start STORED DATA

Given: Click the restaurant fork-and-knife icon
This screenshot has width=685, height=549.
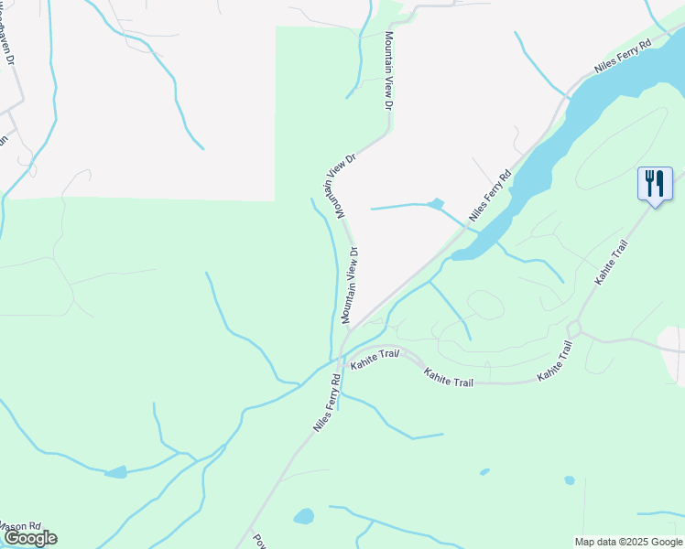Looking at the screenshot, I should coord(655,183).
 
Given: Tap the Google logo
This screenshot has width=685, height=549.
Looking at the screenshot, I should coord(29,538).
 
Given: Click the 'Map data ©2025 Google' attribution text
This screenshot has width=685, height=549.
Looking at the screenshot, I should coord(627,542).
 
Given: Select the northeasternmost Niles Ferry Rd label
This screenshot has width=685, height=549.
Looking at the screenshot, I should coord(623,56).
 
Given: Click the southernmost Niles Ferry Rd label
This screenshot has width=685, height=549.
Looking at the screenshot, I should coord(326,403).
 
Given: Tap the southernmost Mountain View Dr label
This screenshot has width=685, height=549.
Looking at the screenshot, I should coord(349,284).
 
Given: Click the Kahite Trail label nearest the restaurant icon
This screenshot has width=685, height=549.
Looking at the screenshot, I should coord(611,262).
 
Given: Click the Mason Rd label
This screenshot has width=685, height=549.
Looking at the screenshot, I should coord(20,527).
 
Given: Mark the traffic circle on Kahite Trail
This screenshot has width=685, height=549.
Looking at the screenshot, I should coord(575,328).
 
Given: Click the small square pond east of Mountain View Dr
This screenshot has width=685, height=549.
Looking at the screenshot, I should coord(436,203).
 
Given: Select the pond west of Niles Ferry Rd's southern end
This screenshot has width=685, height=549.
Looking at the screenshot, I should coord(304,517).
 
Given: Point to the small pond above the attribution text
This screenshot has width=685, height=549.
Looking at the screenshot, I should coord(570,479).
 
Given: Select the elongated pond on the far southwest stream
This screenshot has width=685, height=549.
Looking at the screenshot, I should coord(115,472).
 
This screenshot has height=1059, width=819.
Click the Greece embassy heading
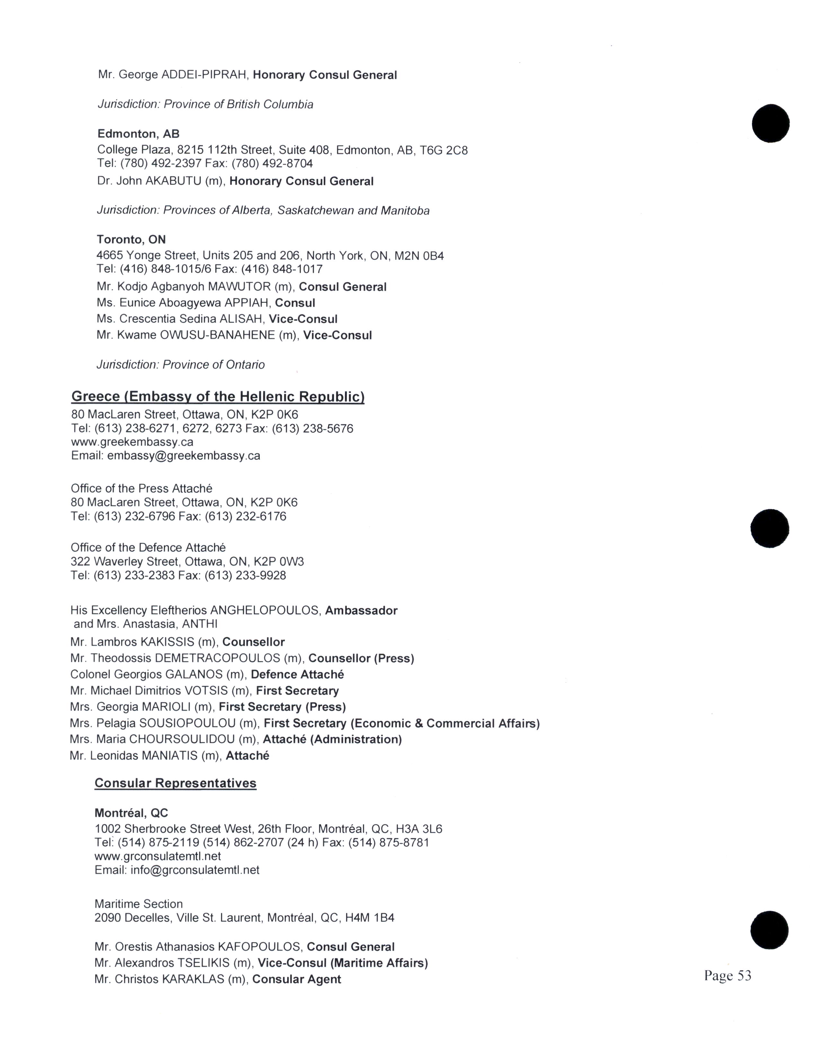click(218, 397)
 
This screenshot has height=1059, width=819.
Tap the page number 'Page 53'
click(727, 975)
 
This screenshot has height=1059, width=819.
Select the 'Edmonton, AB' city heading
click(138, 134)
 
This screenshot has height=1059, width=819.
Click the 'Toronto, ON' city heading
click(131, 239)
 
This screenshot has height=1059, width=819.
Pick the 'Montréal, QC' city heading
click(131, 813)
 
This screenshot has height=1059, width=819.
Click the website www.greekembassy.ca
click(132, 442)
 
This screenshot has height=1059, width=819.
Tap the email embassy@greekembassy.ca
click(183, 456)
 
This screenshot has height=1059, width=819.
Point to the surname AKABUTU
click(173, 181)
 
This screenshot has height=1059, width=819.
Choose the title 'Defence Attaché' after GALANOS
click(297, 675)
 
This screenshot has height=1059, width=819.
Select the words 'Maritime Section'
click(138, 904)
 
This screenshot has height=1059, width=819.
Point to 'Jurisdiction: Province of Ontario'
click(181, 365)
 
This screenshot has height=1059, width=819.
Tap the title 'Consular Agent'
click(296, 979)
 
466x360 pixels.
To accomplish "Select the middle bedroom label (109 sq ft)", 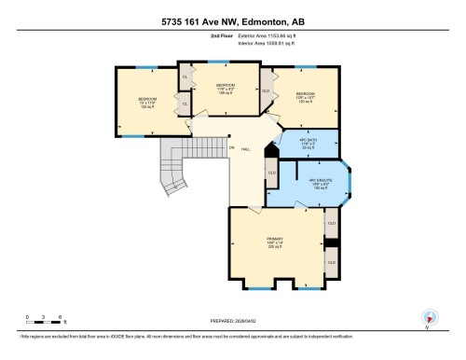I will (x=226, y=88).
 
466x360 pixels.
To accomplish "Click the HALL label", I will (x=245, y=149).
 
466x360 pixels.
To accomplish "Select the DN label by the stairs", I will (x=231, y=147).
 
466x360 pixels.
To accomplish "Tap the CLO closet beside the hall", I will (x=272, y=173).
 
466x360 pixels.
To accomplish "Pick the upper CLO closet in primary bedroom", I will (x=331, y=224).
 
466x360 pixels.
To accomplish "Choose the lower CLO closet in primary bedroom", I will (x=331, y=264).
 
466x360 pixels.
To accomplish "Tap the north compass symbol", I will (x=430, y=317).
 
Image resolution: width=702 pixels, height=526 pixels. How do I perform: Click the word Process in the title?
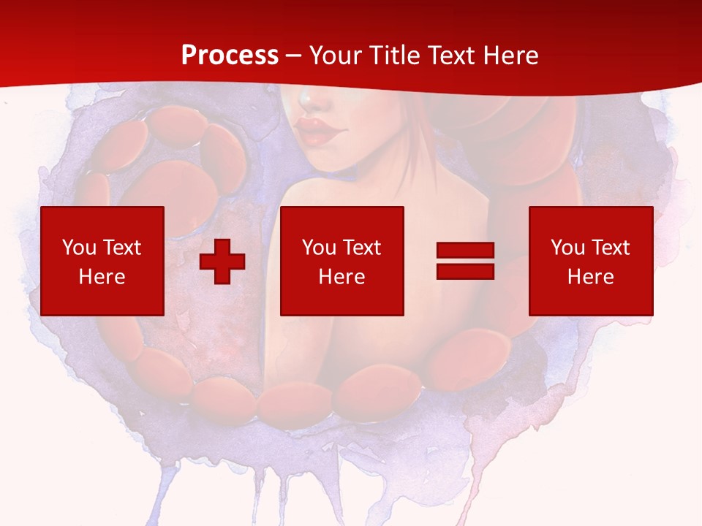pos(230,56)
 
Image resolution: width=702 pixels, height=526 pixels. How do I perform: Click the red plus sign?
pos(222,262)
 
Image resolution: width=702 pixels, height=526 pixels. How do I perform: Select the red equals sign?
pos(465,262)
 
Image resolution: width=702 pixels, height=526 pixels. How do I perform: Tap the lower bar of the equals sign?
pos(465,271)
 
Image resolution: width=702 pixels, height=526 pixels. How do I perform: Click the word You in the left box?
pos(78,248)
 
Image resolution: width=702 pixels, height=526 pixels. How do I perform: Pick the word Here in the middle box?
pos(342,277)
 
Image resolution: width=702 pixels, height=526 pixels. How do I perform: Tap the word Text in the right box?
pos(611,248)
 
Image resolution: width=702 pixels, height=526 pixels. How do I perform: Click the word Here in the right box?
pos(591,277)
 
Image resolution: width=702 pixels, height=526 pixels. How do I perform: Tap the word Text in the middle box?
pos(362,248)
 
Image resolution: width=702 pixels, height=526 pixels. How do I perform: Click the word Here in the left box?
pos(102,277)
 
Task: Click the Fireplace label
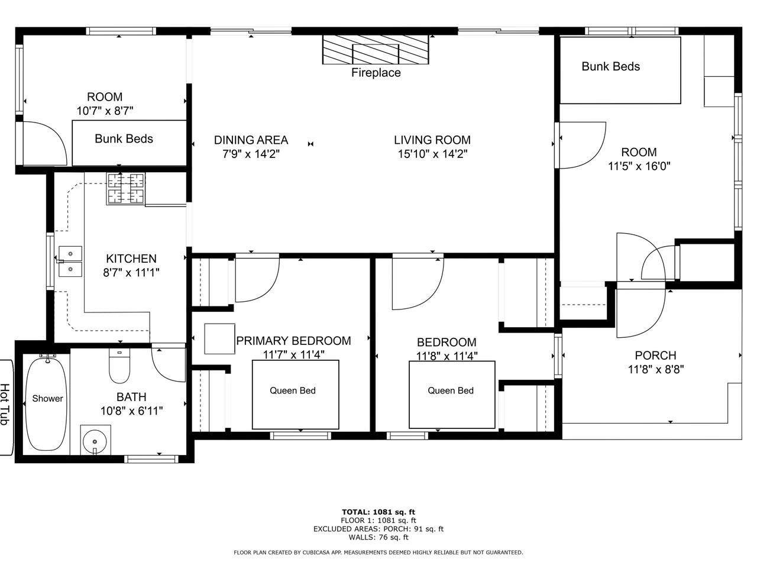(376, 73)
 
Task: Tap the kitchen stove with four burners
(125, 188)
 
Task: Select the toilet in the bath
(119, 366)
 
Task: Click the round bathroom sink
(95, 441)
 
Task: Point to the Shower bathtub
(46, 404)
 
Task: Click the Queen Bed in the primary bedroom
(295, 395)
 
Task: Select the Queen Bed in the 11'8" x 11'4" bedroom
(452, 395)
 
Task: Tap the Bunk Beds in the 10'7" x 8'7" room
(130, 143)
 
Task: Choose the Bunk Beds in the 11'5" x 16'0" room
(620, 70)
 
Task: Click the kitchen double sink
(70, 262)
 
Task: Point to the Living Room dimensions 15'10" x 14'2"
(432, 154)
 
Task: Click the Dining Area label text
(251, 140)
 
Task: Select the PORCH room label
(656, 355)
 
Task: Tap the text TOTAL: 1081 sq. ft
(378, 512)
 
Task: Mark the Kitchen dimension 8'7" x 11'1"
(131, 273)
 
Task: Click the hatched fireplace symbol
(376, 49)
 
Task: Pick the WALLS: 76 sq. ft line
(378, 537)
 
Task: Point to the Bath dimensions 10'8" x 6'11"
(131, 411)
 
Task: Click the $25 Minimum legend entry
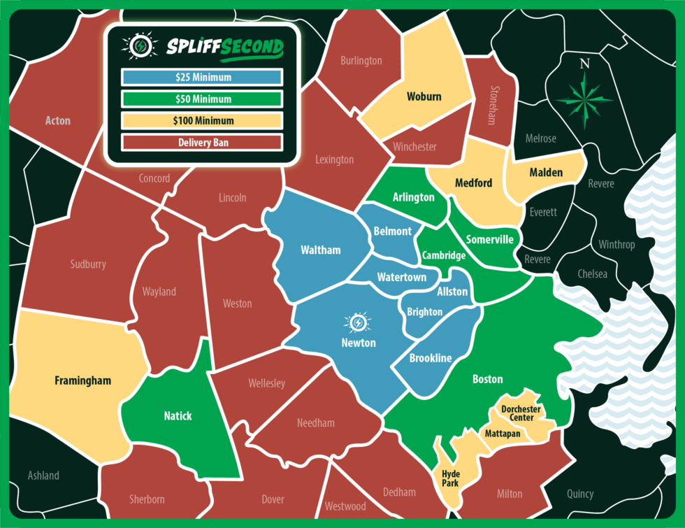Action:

end STORED DATA

WHAT YOU HAVE TO DO:
Show every line of the records above that contains the word "Point".

SOLUTION TO THIS TASK:
Given: Point to the small pond above the attribution text
Point to the surname AKABUTU
Point to 'Jurisdiction: Province of Ontario'
Task: Point to the Shower bathtub
Task: Point to the Living Room dimensions 15'10" x 14'2"
Task: Point to the Bath dimensions 10'8" x 6'11"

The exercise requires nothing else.